Text passage =
•••••
By Doug Gray, Senior Contributing Reporter
RIO DE JANEIRO – Set up in 2005 by Dutch entrepreneurs Sebas Van den Ende and Lucille Holtel as a consultancy firm, Real Alliance has grown in five short years to become responsible for some of the largest trade shows of their kind in Latin America, and with huge construction and development plans across Brazil during the next decade, they are well placed to reap the benefit of this rapidly expanding sector with two major events this year.
With the 2014 World Cup and 2016 Olympics both demanding huge infrastructural improvements across the country, it would appear that Real Alliance are very much in the right place at the right time.
“An exhibition is not unique, nor is a consultancy service”, says Van Ende. “Our strong point is our specialization and the experience in the infrastructure industry that we have. Exhibiting companies want to speak with the right people. This is what we offer them, and so far better than anybody else in the market.”
Having successfully cleared the hurdles of setting up a company in Brazil, courtesy of experience as market researcher for Dutch companies in Brazil, Van Ende’s decision to locate here was relatively simple one to make. “We both new the country and had had experience working with Brazilians. We liked the country and the people and the cultural differences with Europe are relatively small. Plus we saw huge potential for Brazil in the coming decade.”
This year Real Alliance will be looking to emulate the success of 2009’s TranspoQuip, dedicated to the transport sector and every conceivable element of it from traffic cone designers to tarmac companies. With the Brazilian government’s potential four year R$700 billion investment plan to encourage them, and the Expo’s backing from the Ministries of Defense and of Transport, global companies such as 3M, Bose and Phillips exhibited at the event.
In 2010 Real Alliance will also be launching a combined event for their new offshoots ExpoUrbano and ExpoEstadio. While the latter is self explanatory and set to receive huge interest as the twelve World Cup host cities try to come into line with FIFA regulations and the Maracana prepares to close for two years for its biggest overhaul since its unveiling in 1950, ExpoUrbano takes them into new waters.
The recent economic growth of Brazil coupled with the rising population is positioned to provide some interesting challenges for the country over the coming years, and the Expo will provide a forum not just for companies to exhibit, but for the open discussion of new ideas and plans involving developers, government ministries, and those looking to win contracts.
As Van Ende says, the future looks bright; “I think we can grow further as the future of Brazil looks good and our brands are well positioned. And of course with winning the FIFA Cup and the Olympic Games these are industries with enormous investments and opportunities.”
•••••
Collected data =

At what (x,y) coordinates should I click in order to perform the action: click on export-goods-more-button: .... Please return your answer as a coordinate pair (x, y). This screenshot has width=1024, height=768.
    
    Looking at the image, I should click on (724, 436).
•••••
Directions for this task = Echo the full article about Real Alliance word for word. These lines have no connection to the article about Real Alliance.

Written reply =
By Doug Gray, Senior Contributing Reporter
RIO DE JANEIRO – Set up in 2005 by Dutch entrepreneurs Sebas Van den Ende and Lucille Holtel as a consultancy firm, Real Alliance has grown in five short years to become responsible for some of the largest trade shows of their kind in Latin America, and with huge construction and development plans across Brazil during the next decade, they are well placed to reap the benefit of this rapidly expanding sector with two major events this year.
With the 2014 World Cup and 2016 Olympics both demanding huge infrastructural improvements across the country, it would appear that Real Alliance are very much in the right place at the right time.
“An exhibition is not unique, nor is a consultancy service”, says Van Ende. “Our strong point is our specialization and the experience in the infrastructure industry that we have. Exhibiting companies want to speak with the right people. This is what we offer them, and so far better than anybody else in the market.”
Having successfully cleared the hurdles of setting up a company in Brazil, courtesy of experience as market researcher for Dutch companies in Brazil, Van Ende’s decision to locate here was relatively simple one to make. “We both new the country and had had experience working with Brazilians. We liked the country and the people and the cultural differences with Europe are relatively small. Plus we saw huge potential for Brazil in the coming decade.”
This year Real Alliance will be looking to emulate the success of 2009’s TranspoQuip, dedicated to the transport sector and every conceivable element of it from traffic cone designers to tarmac companies. With the Brazilian government’s potential four year R$700 billion investment plan to encourage them, and the Expo’s backing from the Ministries of Defense and of Transport, global companies such as 3M, Bose and Phillips exhibited at the event.
In 2010 Real Alliance will also be launching a combined event for their new offshoots ExpoUrbano and ExpoEstadio. While the latter is self explanatory and set to receive huge interest as the twelve World Cup host cities try to come into line with FIFA regulations and the Maracana prepares to close for two years for its biggest overhaul since its unveiling in 1950, ExpoUrbano takes them into new waters.
The recent economic growth of Brazil coupled with the rising population is positioned to provide some interesting challenges for the country over the coming years, and the Expo will provide a forum not just for companies to exhibit, but for the open discussion of new ideas and plans involving developers, government ministries, and those looking to win contracts.
As Van Ende says, the future looks bright; “I think we can grow further as the future of Brazil looks good and our brands are well positioned. And of course with winning the FIFA Cup and the Olympic Games these are industries with enormous investments and opportunities.”